Please return every line of the listing. Keep each one exact.
------------------------------
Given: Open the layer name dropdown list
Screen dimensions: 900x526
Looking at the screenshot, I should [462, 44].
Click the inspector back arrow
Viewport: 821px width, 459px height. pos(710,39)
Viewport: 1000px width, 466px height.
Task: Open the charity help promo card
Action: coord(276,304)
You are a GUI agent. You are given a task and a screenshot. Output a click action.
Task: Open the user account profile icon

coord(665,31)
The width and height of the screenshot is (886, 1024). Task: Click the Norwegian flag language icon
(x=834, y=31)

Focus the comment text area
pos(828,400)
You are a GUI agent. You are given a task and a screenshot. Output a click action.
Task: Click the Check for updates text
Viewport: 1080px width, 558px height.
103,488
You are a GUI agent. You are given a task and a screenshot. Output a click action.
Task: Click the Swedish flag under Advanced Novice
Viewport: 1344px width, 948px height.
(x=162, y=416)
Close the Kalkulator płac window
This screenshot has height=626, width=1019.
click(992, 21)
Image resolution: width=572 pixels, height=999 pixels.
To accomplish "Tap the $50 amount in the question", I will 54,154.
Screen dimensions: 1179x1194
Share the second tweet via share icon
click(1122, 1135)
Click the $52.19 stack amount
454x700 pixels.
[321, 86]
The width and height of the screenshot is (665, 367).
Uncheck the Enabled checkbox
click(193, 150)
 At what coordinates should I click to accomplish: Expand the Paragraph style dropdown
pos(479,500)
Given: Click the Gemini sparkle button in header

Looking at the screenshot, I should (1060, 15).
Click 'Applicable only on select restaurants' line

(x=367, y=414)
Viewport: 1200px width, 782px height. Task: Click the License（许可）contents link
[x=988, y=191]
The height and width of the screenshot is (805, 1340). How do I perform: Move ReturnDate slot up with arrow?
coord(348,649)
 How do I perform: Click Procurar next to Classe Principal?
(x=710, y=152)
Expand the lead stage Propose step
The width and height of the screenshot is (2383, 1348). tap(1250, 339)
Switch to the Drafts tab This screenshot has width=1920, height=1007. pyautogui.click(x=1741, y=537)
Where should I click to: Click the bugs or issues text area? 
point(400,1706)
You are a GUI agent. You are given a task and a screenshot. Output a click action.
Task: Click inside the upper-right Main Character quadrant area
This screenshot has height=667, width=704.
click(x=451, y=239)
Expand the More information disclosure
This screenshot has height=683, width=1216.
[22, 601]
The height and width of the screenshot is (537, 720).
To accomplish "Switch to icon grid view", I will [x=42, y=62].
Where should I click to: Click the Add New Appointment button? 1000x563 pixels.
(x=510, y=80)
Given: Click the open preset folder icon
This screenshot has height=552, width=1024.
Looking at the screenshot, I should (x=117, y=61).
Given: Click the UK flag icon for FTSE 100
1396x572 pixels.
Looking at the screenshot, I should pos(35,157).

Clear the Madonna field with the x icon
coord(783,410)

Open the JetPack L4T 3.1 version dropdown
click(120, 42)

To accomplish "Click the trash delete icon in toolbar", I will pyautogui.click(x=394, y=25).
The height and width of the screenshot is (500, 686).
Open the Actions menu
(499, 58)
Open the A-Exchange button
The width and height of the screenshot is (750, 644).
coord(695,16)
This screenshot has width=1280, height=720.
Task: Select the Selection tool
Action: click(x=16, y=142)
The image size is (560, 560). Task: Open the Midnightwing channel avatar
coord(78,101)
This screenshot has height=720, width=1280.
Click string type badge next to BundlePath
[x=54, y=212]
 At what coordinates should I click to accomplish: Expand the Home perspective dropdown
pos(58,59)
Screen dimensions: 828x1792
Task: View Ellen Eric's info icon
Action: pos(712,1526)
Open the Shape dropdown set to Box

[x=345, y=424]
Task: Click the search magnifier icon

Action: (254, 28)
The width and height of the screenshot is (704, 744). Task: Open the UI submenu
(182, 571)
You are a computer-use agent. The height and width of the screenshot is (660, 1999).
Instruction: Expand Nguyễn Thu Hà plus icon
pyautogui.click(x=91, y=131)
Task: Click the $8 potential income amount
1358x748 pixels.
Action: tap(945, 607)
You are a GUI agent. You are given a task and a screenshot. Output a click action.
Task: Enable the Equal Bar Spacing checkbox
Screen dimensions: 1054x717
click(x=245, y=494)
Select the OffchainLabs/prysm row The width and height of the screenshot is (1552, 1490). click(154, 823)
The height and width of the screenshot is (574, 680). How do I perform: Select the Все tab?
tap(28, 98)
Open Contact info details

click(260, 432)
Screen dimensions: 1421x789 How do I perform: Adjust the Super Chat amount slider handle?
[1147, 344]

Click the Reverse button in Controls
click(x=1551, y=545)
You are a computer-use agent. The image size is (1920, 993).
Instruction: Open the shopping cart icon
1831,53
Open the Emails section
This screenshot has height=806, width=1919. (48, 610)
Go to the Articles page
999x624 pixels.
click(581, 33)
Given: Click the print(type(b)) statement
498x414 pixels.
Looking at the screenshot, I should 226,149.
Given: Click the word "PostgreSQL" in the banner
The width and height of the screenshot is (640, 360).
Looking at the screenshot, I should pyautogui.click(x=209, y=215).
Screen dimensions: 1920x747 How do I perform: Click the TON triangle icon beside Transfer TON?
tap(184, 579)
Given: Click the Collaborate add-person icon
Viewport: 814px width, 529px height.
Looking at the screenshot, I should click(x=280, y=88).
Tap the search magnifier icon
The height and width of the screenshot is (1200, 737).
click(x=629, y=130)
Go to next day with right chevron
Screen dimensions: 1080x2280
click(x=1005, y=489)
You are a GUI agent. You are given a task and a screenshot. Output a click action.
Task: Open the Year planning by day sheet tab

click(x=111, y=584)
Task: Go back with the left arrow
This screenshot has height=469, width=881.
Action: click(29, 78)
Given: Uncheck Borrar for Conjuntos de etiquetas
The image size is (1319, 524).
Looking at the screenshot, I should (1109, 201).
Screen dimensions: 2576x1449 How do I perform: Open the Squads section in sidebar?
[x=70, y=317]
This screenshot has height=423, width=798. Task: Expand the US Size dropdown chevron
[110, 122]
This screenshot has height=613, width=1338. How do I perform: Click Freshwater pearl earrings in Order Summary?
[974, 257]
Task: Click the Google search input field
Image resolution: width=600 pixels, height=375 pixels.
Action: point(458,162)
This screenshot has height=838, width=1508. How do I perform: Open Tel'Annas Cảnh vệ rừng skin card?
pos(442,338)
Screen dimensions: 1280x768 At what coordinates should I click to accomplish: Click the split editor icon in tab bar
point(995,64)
------------------------------
## Problem solution
Given: Open the layer name dropdown list
Screen dimensions: 900x526
Looking at the screenshot, I should [462, 44].
Click the inspector back arrow
Viewport: 821px width, 459px height. pos(710,39)
Viewport: 1000px width, 466px height.
Task: Open the charity help promo card
Action: coord(276,304)
You are a GUI agent. You are given a task and a screenshot. Output a click action.
Task: Open the user account profile icon

coord(665,31)
The width and height of the screenshot is (886, 1024). Task: Click the Norwegian flag language icon
(x=834, y=31)

Focus the comment text area
pos(828,400)
You are a GUI agent. You are given a task and a screenshot. Output a click action.
Task: Click the Check for updates text
Viewport: 1080px width, 558px height.
103,488
You are a GUI agent. You are given a task and a screenshot. Output a click action.
Task: Click the Swedish flag under Advanced Novice
Viewport: 1344px width, 948px height.
(x=162, y=416)
Close the Kalkulator płac window
This screenshot has height=626, width=1019.
click(992, 21)
Image resolution: width=572 pixels, height=999 pixels.
To accomplish "Tap the $50 amount in the question", I will 54,154.
Screen dimensions: 1179x1194
Share the second tweet via share icon
click(1122, 1135)
Click the $52.19 stack amount
454x700 pixels.
[321, 86]
The width and height of the screenshot is (665, 367).
Uncheck the Enabled checkbox
click(193, 150)
 At what coordinates should I click to accomplish: Expand the Paragraph style dropdown
pos(479,500)
Given: Click the Gemini sparkle button in header

Looking at the screenshot, I should (1060, 15).
Click 'Applicable only on select restaurants' line

(x=367, y=414)
Viewport: 1200px width, 782px height. Task: Click the License（许可）contents link
[x=988, y=191]
The height and width of the screenshot is (805, 1340). How do I perform: Move ReturnDate slot up with arrow?
coord(348,649)
 How do I perform: Click Procurar next to Classe Principal?
(x=710, y=152)
Expand the lead stage Propose step
The width and height of the screenshot is (2383, 1348). tap(1250, 339)
Switch to the Drafts tab This screenshot has width=1920, height=1007. pyautogui.click(x=1741, y=537)
Where should I click to: Click the bugs or issues text area? 
point(400,1706)
You are a GUI agent. You are given a task and a screenshot. Output a click action.
Task: Click inside the upper-right Main Character quadrant area
This screenshot has height=667, width=704.
click(x=451, y=239)
Expand the More information disclosure
This screenshot has height=683, width=1216.
[22, 601]
The height and width of the screenshot is (537, 720).
To accomplish "Switch to icon grid view", I will [x=42, y=62].
Where should I click to: Click the Add New Appointment button? 1000x563 pixels.
(x=510, y=80)
Given: Click the open preset folder icon
This screenshot has height=552, width=1024.
Looking at the screenshot, I should (x=117, y=61).
Given: Click the UK flag icon for FTSE 100
1396x572 pixels.
Looking at the screenshot, I should pos(35,157).

Clear the Madonna field with the x icon
coord(783,410)

Open the JetPack L4T 3.1 version dropdown
click(120, 42)

To accomplish "Click the trash delete icon in toolbar", I will pyautogui.click(x=394, y=25).
The height and width of the screenshot is (500, 686).
Open the Actions menu
(499, 58)
Open the A-Exchange button
The width and height of the screenshot is (750, 644).
coord(695,16)
This screenshot has width=1280, height=720.
Task: Select the Selection tool
Action: click(x=16, y=142)
The image size is (560, 560). Task: Open the Midnightwing channel avatar
coord(78,101)
This screenshot has height=720, width=1280.
Click string type badge next to BundlePath
[x=54, y=212]
 At what coordinates should I click to accomplish: Expand the Home perspective dropdown
pos(58,59)
Screen dimensions: 828x1792
Task: View Ellen Eric's info icon
Action: pos(712,1526)
Open the Shape dropdown set to Box

[x=345, y=424]
Task: Click the search magnifier icon

Action: (254, 28)
The width and height of the screenshot is (704, 744). Task: Open the UI submenu
(182, 571)
You are a computer-use agent. The height and width of the screenshot is (660, 1999).
Instruction: Expand Nguyễn Thu Hà plus icon
pyautogui.click(x=91, y=131)
Task: Click the $8 potential income amount
1358x748 pixels.
Action: tap(945, 607)
You are a GUI agent. You are given a task and a screenshot. Output a click action.
Task: Enable the Equal Bar Spacing checkbox
Screen dimensions: 1054x717
click(x=245, y=494)
Select the OffchainLabs/prysm row The width and height of the screenshot is (1552, 1490). click(154, 823)
The height and width of the screenshot is (574, 680). How do I perform: Select the Все tab?
tap(28, 98)
Open Contact info details

click(260, 432)
Screen dimensions: 1421x789 How do I perform: Adjust the Super Chat amount slider handle?
[1147, 344]

Click the Reverse button in Controls
click(x=1551, y=545)
You are a computer-use agent. The image size is (1920, 993).
Instruction: Open the shopping cart icon
1831,53
Open the Emails section
This screenshot has height=806, width=1919. (48, 610)
Go to the Articles page
999x624 pixels.
click(581, 33)
Given: Click the print(type(b)) statement
498x414 pixels.
Looking at the screenshot, I should 226,149.
Given: Click the word "PostgreSQL" in the banner
The width and height of the screenshot is (640, 360).
Looking at the screenshot, I should pyautogui.click(x=209, y=215).
Screen dimensions: 1920x747 How do I perform: Click the TON triangle icon beside Transfer TON?
tap(184, 579)
Given: Click the Collaborate add-person icon
Viewport: 814px width, 529px height.
Looking at the screenshot, I should click(x=280, y=88).
Tap the search magnifier icon
The height and width of the screenshot is (1200, 737).
click(x=629, y=130)
Go to next day with right chevron
Screen dimensions: 1080x2280
click(x=1005, y=489)
You are a GUI agent. You are given a task and a screenshot. Output a click action.
Task: Open the Year planning by day sheet tab

click(x=111, y=584)
Task: Go back with the left arrow
This screenshot has height=469, width=881.
Action: click(29, 78)
Given: Uncheck Borrar for Conjuntos de etiquetas
The image size is (1319, 524).
Looking at the screenshot, I should (1109, 201).
Screen dimensions: 2576x1449 How do I perform: Open the Squads section in sidebar?
[x=70, y=317]
This screenshot has height=423, width=798. Task: Expand the US Size dropdown chevron
[110, 122]
This screenshot has height=613, width=1338. How do I perform: Click Freshwater pearl earrings in Order Summary?
[974, 257]
Task: Click the Google search input field
Image resolution: width=600 pixels, height=375 pixels.
Action: point(458,162)
This screenshot has height=838, width=1508. How do I perform: Open Tel'Annas Cảnh vệ rừng skin card?
pos(442,338)
Screen dimensions: 1280x768 At what coordinates should I click to accomplish: Click the split editor icon in tab bar
point(995,64)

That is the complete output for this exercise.